Alejandro Dolina
Según una difundida leyenda, el Carnaval fue alguna vez una
fiesta popular, con personas disfrazadas, música, baile, bromas y murgas. En
verdad, cuesta creer semejante cosa. Como quiera que sea, la legendaria gesta
ha muerto ya. Sin embargo, como silenciosas habitaciones vacías, han quedado
ciertas fechas del almanaque a las que la terquedad general insiste en
adjudicar la condición de carnavalesca. Esos días son utilizados no ya para
festejar sino más bien para reflexionar y añorar la ausencia de la fiesta.
Se trata, según se ve, de un curioso destino: pasar del
entusiasmo a la nostalgia, de la pasión a la meditación, de la alegría a la
tristeza.
Muchos espíritus taciturnos se solazan con este estado de
cosas y afirman que la farra y el desenfreno de otras épocas fueron apenas un
paso previo e inevitable, cuyo noble fin se cumple ahora, en el ejercicio del
recuerdo.
Los Hombres Sensibles de Flores simpatizaban en cierto modo
con este criterio. Para ellos el Carnaval no solamente servía para seducir
señoritas en las milongas sino también para pensar en el paso del tiempo.
Puede afirmarse sin caer en el infundio que esta ilustre
manga de atorrantes jamás consiguió entender el sentido de los Carnavales.
Manuel Mandeb pensaba que las gentes se ponían contentas en
virtud de algún suceso que todos conocían menos él. Sus amigos padecían un
desconcierto de la misma clase.
Esto puede explicar la extraña conducta de los Hombres
Sensibles en los corsos y en los bailes.
Durante un rato hacían fuerza para sentirse alegres:
bailaban, comían chorizos, se ponían caretas, hablaban con voz finita y mojaban
a las damas con pomos de colores. Después, comprendían que todo aquello era
inútil y entonces se iban a otros bailes, discutían con los mozos, miraban las
orquestas, evocaban antiguos Carnavales y cantaban el tango "Siga el
Corso". Ya en la madrugada, maldecían el Carnaval, se estacionaban en las
esquinas desoladas y se burlaban de los caminantes que volvían a sus casas.
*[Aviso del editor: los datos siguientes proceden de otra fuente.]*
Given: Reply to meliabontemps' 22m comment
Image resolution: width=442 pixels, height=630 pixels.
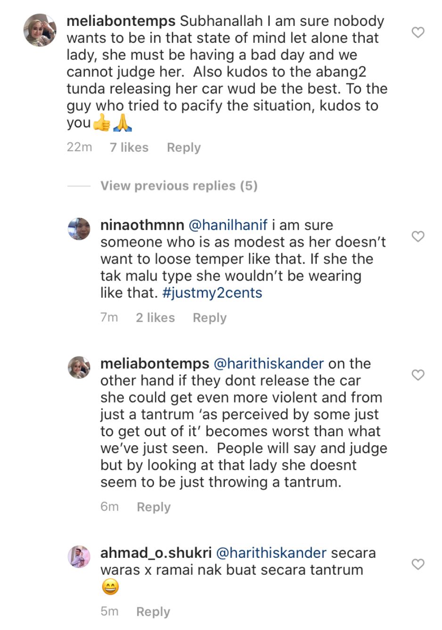Looking at the screenshot, I should (183, 148).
Pero, una tarde de verano, Manuel Mandeb tuvo una
inspiración genial. Se le ocurrió organizar todos los años el Corso Triste de
la Calle Caracas. Se trataba de una idea interesante: Mandeb pensaba que, en
los Carnavales vulgares, todos disimulaban la tristeza disfrazándose de
personas alegres.
Su proyecto consistía en adoptar disfraces y actitudes
melancólicas para ver si detrás de ellos se instalaba la alegría.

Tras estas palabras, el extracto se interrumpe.